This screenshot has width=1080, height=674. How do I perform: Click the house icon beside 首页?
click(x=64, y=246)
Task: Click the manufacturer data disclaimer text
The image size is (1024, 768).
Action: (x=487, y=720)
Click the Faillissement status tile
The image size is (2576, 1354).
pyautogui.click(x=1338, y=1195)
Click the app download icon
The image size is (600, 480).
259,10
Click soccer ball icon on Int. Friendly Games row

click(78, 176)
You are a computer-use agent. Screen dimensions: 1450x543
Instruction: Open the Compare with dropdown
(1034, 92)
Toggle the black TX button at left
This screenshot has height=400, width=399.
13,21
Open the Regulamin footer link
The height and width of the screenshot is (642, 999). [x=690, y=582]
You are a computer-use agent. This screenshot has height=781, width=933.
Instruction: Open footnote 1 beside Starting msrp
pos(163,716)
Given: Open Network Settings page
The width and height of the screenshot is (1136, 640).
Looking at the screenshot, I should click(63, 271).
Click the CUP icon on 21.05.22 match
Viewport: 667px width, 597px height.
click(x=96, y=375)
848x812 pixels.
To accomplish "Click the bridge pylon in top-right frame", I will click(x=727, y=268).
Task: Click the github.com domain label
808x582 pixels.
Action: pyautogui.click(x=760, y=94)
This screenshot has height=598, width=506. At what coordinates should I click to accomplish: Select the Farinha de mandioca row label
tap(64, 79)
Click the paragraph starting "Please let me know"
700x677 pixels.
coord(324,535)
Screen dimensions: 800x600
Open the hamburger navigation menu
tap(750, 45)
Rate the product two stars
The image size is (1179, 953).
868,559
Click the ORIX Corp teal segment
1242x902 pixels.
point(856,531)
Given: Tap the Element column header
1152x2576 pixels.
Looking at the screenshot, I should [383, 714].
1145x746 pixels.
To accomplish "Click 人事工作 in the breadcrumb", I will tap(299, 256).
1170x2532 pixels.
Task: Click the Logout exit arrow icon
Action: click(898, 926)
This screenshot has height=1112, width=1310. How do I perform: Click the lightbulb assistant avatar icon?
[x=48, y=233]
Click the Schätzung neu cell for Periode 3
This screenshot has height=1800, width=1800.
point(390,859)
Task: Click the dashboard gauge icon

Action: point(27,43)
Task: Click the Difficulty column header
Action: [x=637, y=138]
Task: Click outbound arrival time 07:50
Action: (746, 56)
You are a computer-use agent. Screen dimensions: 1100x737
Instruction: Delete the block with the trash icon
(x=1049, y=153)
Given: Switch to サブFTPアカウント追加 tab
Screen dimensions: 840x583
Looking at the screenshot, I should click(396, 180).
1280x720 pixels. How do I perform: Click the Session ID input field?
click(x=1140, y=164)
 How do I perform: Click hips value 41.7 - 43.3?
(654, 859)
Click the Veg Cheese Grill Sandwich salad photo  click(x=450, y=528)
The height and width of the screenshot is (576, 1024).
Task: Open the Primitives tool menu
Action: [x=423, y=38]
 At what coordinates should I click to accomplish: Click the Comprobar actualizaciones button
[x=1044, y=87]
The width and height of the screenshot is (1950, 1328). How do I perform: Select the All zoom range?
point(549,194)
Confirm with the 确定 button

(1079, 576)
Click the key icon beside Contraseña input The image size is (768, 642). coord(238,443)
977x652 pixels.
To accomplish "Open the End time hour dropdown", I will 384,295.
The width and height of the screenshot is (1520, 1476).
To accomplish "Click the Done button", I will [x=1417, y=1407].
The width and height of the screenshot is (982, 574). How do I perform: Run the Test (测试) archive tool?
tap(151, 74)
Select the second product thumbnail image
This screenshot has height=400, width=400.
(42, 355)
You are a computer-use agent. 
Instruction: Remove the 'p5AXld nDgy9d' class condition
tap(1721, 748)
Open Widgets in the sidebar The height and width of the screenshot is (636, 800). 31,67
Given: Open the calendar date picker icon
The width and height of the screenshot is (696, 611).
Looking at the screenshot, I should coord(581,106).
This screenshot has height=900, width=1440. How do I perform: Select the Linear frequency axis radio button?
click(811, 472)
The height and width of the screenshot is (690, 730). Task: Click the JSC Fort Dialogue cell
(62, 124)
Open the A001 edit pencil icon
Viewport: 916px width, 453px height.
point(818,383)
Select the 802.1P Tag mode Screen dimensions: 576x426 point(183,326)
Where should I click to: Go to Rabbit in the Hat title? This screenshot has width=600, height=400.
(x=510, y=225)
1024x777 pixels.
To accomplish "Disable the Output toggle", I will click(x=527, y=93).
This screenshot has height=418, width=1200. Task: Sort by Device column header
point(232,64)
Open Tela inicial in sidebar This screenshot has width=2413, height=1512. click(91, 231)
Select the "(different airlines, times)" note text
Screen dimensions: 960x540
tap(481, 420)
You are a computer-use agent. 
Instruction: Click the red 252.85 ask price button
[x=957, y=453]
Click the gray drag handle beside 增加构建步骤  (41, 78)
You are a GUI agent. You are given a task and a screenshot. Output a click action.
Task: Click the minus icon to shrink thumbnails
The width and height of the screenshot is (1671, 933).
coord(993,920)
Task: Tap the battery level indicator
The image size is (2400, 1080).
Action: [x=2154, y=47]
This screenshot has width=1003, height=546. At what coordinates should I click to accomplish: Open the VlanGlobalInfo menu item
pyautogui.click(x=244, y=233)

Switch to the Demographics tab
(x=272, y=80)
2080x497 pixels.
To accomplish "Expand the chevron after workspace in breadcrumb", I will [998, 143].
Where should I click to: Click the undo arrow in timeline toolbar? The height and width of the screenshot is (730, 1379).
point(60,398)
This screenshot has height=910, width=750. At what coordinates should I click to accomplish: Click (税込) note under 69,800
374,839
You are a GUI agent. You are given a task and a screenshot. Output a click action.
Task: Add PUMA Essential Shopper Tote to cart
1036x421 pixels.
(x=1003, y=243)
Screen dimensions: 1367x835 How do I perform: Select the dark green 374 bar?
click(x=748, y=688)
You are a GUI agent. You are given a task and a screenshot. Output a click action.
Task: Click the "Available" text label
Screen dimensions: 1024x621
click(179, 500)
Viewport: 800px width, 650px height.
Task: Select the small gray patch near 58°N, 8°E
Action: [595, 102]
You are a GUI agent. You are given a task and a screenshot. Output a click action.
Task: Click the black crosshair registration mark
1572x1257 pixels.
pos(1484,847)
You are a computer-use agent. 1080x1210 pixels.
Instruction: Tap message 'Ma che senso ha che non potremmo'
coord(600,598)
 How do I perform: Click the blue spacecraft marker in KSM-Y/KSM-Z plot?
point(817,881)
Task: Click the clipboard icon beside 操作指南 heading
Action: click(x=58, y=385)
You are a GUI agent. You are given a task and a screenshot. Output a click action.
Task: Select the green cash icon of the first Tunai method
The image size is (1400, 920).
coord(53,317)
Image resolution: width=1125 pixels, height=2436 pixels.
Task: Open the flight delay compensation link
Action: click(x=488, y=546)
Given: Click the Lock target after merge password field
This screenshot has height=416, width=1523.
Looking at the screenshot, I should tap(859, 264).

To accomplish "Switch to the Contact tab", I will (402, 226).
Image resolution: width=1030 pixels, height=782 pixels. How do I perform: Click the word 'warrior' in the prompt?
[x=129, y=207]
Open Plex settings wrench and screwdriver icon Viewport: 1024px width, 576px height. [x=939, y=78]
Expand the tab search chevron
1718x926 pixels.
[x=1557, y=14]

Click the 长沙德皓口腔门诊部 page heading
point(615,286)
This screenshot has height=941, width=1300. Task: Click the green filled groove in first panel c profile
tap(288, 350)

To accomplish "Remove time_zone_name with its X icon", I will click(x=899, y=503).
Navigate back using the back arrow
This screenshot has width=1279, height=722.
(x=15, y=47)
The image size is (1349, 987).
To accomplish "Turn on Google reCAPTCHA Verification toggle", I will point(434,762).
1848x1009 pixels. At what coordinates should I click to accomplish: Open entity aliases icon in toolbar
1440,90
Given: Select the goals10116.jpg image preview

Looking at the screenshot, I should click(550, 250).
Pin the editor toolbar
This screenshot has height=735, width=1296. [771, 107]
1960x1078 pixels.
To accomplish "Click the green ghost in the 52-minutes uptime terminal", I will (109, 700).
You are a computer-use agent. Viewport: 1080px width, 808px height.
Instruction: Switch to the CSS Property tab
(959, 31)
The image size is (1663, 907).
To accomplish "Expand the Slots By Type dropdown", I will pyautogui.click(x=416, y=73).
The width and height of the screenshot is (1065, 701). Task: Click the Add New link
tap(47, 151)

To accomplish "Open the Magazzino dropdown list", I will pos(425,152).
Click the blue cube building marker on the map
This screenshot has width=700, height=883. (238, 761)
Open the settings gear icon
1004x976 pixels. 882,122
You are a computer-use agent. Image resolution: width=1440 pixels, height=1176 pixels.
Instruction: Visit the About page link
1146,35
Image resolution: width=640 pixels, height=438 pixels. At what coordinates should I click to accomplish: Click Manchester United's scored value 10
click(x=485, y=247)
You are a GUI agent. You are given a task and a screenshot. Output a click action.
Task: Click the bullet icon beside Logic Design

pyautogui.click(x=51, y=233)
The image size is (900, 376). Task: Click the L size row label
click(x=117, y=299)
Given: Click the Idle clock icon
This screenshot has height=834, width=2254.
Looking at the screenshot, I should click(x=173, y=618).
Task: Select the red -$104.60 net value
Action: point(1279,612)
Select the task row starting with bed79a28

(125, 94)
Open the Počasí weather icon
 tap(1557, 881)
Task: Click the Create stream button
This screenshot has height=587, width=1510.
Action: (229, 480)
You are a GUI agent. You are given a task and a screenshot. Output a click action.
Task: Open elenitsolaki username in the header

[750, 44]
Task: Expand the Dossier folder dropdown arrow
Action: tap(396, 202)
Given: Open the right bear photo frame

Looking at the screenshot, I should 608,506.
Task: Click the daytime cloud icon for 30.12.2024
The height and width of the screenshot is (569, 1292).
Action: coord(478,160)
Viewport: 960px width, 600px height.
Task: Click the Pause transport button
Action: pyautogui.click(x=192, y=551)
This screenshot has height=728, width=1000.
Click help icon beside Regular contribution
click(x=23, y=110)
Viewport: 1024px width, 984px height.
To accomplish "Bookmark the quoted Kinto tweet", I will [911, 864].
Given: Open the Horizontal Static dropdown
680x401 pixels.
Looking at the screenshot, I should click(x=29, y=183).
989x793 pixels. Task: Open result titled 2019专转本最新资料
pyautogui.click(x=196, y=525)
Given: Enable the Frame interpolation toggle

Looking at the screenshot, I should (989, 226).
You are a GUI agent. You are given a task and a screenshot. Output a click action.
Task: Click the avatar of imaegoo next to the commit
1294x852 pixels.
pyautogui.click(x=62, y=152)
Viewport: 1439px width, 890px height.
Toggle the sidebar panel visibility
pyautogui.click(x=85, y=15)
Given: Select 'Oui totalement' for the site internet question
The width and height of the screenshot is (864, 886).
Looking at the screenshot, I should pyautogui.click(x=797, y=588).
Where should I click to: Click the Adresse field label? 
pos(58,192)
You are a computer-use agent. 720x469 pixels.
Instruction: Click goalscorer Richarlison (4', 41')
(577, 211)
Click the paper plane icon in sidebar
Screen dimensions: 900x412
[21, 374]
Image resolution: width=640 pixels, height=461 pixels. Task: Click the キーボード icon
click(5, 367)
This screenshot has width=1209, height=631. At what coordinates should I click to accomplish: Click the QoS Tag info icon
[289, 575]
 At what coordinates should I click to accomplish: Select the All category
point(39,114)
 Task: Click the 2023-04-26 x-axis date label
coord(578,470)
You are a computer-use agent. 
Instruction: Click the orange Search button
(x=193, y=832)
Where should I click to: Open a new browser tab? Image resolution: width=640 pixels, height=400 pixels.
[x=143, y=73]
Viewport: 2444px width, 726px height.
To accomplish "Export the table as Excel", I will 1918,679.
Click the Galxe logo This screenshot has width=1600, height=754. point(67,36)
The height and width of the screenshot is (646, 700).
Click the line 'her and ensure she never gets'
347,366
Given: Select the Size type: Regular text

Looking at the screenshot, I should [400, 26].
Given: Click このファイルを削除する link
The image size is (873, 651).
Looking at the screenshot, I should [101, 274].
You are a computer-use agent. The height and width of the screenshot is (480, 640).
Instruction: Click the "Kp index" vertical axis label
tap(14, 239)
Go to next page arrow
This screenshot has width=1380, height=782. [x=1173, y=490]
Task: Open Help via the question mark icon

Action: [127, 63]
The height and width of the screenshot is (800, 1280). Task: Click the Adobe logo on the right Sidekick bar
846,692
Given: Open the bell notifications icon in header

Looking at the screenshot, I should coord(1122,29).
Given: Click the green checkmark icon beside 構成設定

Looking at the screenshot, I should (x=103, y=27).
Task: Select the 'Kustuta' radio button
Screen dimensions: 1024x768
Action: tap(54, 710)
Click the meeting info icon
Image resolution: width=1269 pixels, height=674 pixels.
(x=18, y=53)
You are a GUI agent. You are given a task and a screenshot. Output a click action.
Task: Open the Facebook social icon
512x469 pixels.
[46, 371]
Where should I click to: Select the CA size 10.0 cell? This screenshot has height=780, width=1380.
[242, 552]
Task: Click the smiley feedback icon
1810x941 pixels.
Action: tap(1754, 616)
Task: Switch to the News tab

- _DIRECTIONS FOR THIS TASK_
Going back over the entries above, copy word for word every line from the one that has "Click the gray" on through the one that has "Task: Tap the battery level indicator".

- _RESULT_
Click the gray drag handle beside 增加构建步骤  (41, 78)
You are a GUI agent. You are given a task and a screenshot. Output a click action.
Task: Click the minus icon to shrink thumbnails
The width and height of the screenshot is (1671, 933).
coord(993,920)
Task: Tap the battery level indicator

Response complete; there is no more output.